第37話 言質を取られる……
俺とミリムは村へ戻りハンター協会へ向かう。
「ウォード、ミリムちゃん、おかえりなさい♪」
「ハリエットさん、ゴブリンを倒したんだよ♪私とウォードで2体も倒したの!」
「凄いわね!2人とも怪我はないのね?」
「はい、大丈夫です」
俺とミリムは、ハリエットさんが居るカウンターへ向かって、依頼完了手続きをしてもらう。

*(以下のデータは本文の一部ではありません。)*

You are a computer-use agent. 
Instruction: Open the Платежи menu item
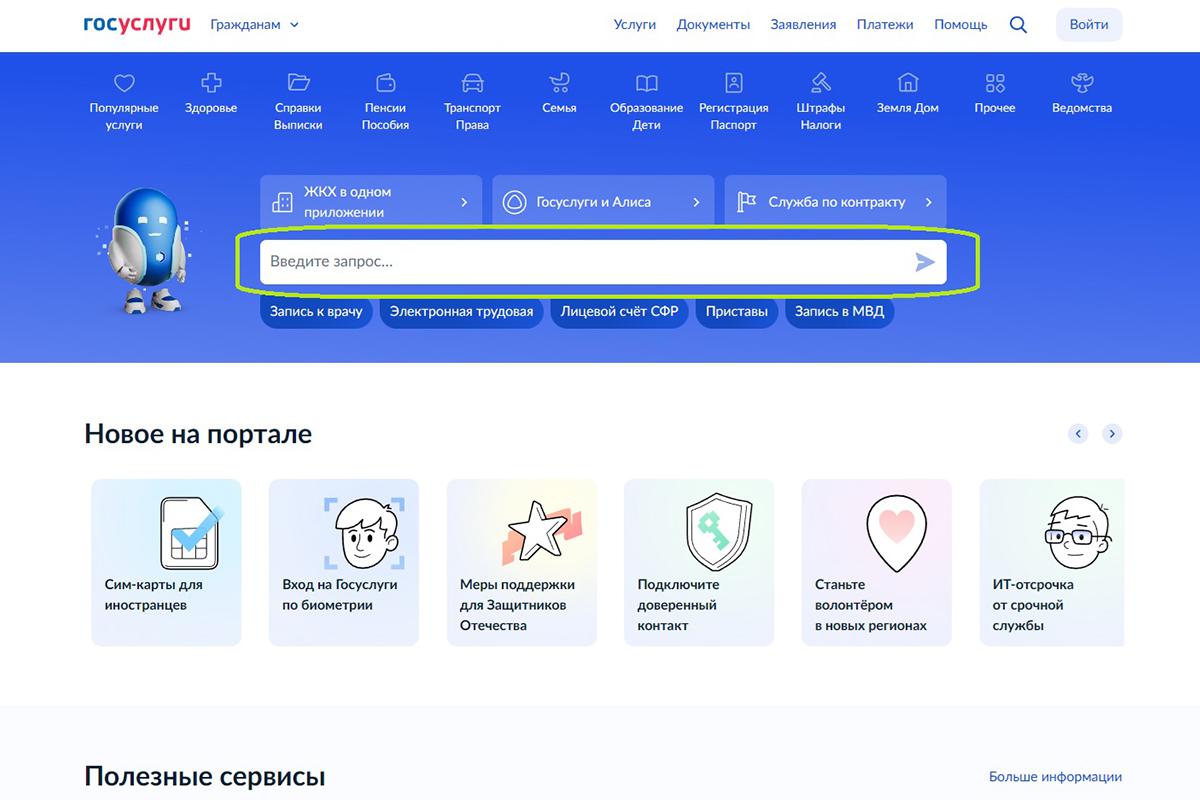885,24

「ミリム、魔物討伐ができて僕も嬉しいけど、もう少し静かにね。周りの迷惑をかけるからさ」
「あっ、ごめんなさい」
「えっと、これがゴブリン2体の討伐部位と狩猟で取った野鼠3匹です」
「はい、野鼠は素材班に渡すわね」
「ありがとうございます」
「なにかあったの?少し雰囲気が変わったように感じるんだけど?」
「あのね、私とウォードはずっと一緒って約束をしたんだよ♪」
「まぁ!それってプロポーズ?」
ミリムの言葉にハリエットさんは驚いていた。まぁ、10歳に満たない子供だからね。
「少し訂正をしておきますね。まず、ずっと一緒に頑張るのは本当です。このまま大人になるまでこの関係が続いたら、その時は僕からミリムに告白すると伝えたんです。なのでプロポーズはまだですよ」
「2人はお似合いだから良いと思うわよ♪」
俺達の話をしてるうちに査定が終わったみたいで、依頼報酬を受け取ってからミリムを孤児院まで送る事にした。
「では、ミリムを孤児院まで送ってきます」
「はい、ゴブリン討伐お祝いをしないとね♪」
「それは楽しみです♪」
「ハリエットさん、バイバイ~」
挨拶を済ませてからミリムを孤児院へと送り届けると、帰り間際に俺の頬へキスをしてくれた。
「ありがとう♪大好き」
「僕もだよ」
俺はミリムの額にキスをしてから、ミリムが孤児院の中へ入っていくのを確認してから家へと戻った。
「ただいま戻りました」
「ウォード、おかえりなさい♪」
「凄くいい香りがしますね。何か手伝います」
「殆ど出来上がってるから、食卓へ運んでもらっていいかな?」
「任せてください」
俺は出来上がった料理を運んでいくと、最後のメインディッシュが出来上がった。
ハリエットさんが食卓へ持ってきたところで、豪華なディナータイムが始まる。
「ウォードの魔物初討伐とミリムちゃんとの婚約をお祝いして、かんぱ~い♪」
「えっと、婚約って……」
「だって、何も無ければ結婚するって事じゃない。婚約以外のなんなのよ?」
「う~ん、そうなるのかな?」
「まさか、ウォードに先を越されるとは(泣)」
「イヤイヤ、まだ結婚してませんから!」
まさか、俺が先に相手を見つけた事でショックを与えていたとは……焦りながらハリエットさんに言い訳をする。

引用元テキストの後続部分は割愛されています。